Enfin de retour, épuisé par l’ascension et miné par le manque, je jette mon blouson crasseux dans un coin tout aussi crasseux et je me précipite sur l’évier. J’ouvre le robinet, emplis un verre en même temps que je ramasse la petite cuillère qui traîne là, puis je m’assois par terre, sors fébrilement le paquet de ma poche et me dépêche de l’ouvrir pour en verser les trois quarts dans la cuillère. Comme il me reste quelques blondes de la veille, je chope une clope. Ensuite, je coupe le filtre et j’en extrais le cylindre blanc. J’en détache un morceau que je roule en boule et dépose avec délicatesse près de moi. Alors, je remplis la seringue graduée jusqu’au chiffre quinze et j’expulse la quantité d’eau sur le petit monticule de dope. La came, qui est coupée au Mannitol ou à quelque chose d’approchant, laisse un dépôt cristallin qu’on voit briller à travers l’eau claire. Une fois le mélange remué et la dope bien dissoute, j’y plonge le morceau de coton improvisé dans lequel, aussitôt, le poison s’engouffre avec une évidente bonne volonté. Alors, posant délicatement le bout de l’aiguille à la surface de celui-ci, j’aspire le mélange. Lentement. Ensuite, je lève la pompe dans le semblant de lumière qui traverse la crasse des carreaux et, tapotant de l’index, je m’assure qu’aucune bulle d’air ne subsiste à l’intérieur. Une manie de toxicos. Comme de lécher l’aiguille. En réalité, il faudrait au minimum un centimètre cube d’air pour provoquer une embolie qui soit mortelle.

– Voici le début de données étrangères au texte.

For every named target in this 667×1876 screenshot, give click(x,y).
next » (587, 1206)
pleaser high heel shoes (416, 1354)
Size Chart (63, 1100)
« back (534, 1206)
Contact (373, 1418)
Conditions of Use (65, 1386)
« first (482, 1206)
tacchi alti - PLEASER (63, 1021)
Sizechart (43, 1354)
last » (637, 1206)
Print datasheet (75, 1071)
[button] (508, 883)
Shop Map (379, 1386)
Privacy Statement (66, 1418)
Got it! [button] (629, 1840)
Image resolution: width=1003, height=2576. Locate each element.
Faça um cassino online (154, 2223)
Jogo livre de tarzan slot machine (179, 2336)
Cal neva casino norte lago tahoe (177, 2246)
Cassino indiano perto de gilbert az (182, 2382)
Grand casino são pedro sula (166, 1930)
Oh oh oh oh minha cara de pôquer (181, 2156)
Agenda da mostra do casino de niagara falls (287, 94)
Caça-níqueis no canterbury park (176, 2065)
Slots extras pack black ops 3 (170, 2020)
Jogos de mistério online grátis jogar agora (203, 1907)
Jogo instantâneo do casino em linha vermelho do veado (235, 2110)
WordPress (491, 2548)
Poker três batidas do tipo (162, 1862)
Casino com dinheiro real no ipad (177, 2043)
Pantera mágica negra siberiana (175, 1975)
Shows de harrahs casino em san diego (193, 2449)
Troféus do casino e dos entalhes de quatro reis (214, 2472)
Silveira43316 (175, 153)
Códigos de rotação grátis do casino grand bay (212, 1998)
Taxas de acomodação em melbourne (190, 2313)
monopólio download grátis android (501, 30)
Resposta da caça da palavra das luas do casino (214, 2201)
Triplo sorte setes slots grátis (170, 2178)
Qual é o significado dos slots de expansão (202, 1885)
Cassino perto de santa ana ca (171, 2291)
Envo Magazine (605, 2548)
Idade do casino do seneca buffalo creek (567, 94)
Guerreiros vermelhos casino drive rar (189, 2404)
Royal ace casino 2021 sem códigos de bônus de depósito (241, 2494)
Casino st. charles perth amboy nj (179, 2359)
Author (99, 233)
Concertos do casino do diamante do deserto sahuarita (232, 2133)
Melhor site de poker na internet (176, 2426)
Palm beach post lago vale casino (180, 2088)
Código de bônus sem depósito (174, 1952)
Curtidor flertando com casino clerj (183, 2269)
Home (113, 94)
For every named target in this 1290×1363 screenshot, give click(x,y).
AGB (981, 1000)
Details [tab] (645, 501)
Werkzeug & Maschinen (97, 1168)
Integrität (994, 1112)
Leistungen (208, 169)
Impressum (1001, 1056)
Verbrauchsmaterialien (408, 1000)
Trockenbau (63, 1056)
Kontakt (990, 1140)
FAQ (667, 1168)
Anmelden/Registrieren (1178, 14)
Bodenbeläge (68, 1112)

Mes veines sont comme un fleuve tari, une rivière asséchée et parsemée de cailloux, où la roche affleure, une terre devenue stérile et dure. Elles forment de longues cicatrices qui ne véhiculent plus aucune vie. Ce sont les routes sombres du passé que mon sang a désertées. Trouver un passage au poison est chaque jour plus difficile, et la plupart du temps, ce n’est qu’après un long et pénible charcutage que tremblant de haine et de frustration je parviens enfin à insérer l’aiguille dans un vaisseau moribond. Alors, et alors seulement, intervient la délivrance. Et je tente de faire durer ce moment par des pompages frénétiques, incessant va-et-vient du piston, aspirant puis refoulant la mort encore et encore. Il m’arrive de m’endormir ainsi, l’aiguille fichée dans ma chair, prostré des heures durant, désarticulé, bavant, pantin de chair, décomposé dans cette petite mort dont l’héroïne accouche toutes les fois qu’elle pénètre les corps et les esprits.

Lorsque je rouvre les yeux et que je me relève, chancelant, la seringue fait un petit bruit sec en heurtant le sol et aussitôt, un filet de sang ocre dévale vers ma main. Je l’essuie d’un doigt nonchalant que je porte à ma bouche. J’allume une cigarette et soudain, je ressens le besoin de m’allonger, de me laisser tomber sur le matelas pourri qui me sert de lit, de paillasse, pour ne plus jamais me relever. Sombrer dans un sommeil sans fin, définitivement à l’abri des assauts du temps. Des coups durs. De la vie. Je remarque la seringue souillée sur le sol et je me baisse pour la ramasser. C’est alors que je me mets à penser à cette abjecte infection, ce virus infâme qui s’est logé en nous.

Avant, ça ne m’arrivait jamais, seulement, vu la vitesse à laquelle je semble dépérir, depuis quelques mois, je ne peux que constater les dégâts sur moi. Je suis contraint d’envisager ma fin prochaine, assailli d’images des corps pourrissants d’amis morts depuis longtemps. Ces amis que jadis j’accompagnais au cours de la lente décomposition de leur chair, ponctuée de kystes ignobles, de bosses en boursouflures, de quintes de toux en spasmes violents, de plaies purulentes en allergies dévastatrices. Je revois leurs crânes se dénuder, leurs joues se creuser et leurs dents se gâter, dessinant sur ces visages aimés le masque saisissant de la mort. J’ai soutenu leur squelette décharné, lorsque leurs jambes sont devenues incapables de les porter. Je revois leurs yeux, surtout, que sont venus habiter la honte et le dégoût d’eux-mêmes et qui, à cause de cette angoisse, cherchaient à fuir mon regard. Je nous revois, avant. Enfants joyeux. Presque insouciants. Riant de tout, heureux d’un rien. Alors je me mets à pleurer sans bruit.